Amal: examples where felt needed to change structure to explicitly challenge Western norms or that people reacted to as a challenge?

Rochita: communal literature, grew up in mountains where storytelling was communal through chants, indigenous narrative is considerably different. When writes in English, has been told that is distance between reader and story, but when uses native words/phrasing, feels more intimate, and also less closely within genre boundaries.

Amal: (question about being bi- or multi-lingual that I didn't finish writing down)

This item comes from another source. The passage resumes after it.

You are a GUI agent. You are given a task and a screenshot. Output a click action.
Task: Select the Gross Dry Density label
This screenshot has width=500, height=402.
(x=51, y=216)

JY: in Singapore, every year have "Read Singapore" where gov't takes works and translate into four official languages, Ken Liu's "Paper Menagerie" was a selection. When read in English, found poetic; but when read in Chinese, found almost grade-school level, because works originally written in Chinese tend to have very rich, nuanced prose style, so the style just didn't carry over

Aliette: one of stories translated to French, tone changed drastically, no French equivalents for some things. Vietnamese writing has tones, many contextual forms of address, these are incredibly hard to convey

Amal: Arabic has a pronoun for two people (two men, two women), plural is actually 3+. To Aliette: you write primarily in English, but native language is French?

Aliette: have complicated relationship with both languages, but French = hear all high school teachers saying "ooh, shouldn't write this." But quite different set of rules for writing in French and English, would have to relearn a lot, and too busy already. Her novel was translated into French and she didn't do because she's not good translator. Translator: "yes, but no author's been in a position to complain about my work before!"

(something I missed)

Amal: from program description, "Is it possible for western writers to engage with non-western traditions in an authentic way and produce a story that a wider audience will recognize as science fiction or fantasy?". Kind of loaded but wants to hear people's opinions, in own words. Ex. Shweta Narayan's stories, (heavily paraphrased after the fact) a lot of Western people find them uncomfortable because the colonizers lose

Rochita: first thing for Western writers is to decolonize, not just those been colonized but those from former empires need to do. Engage with other cultures not just because shiny and new but because see as of equal value.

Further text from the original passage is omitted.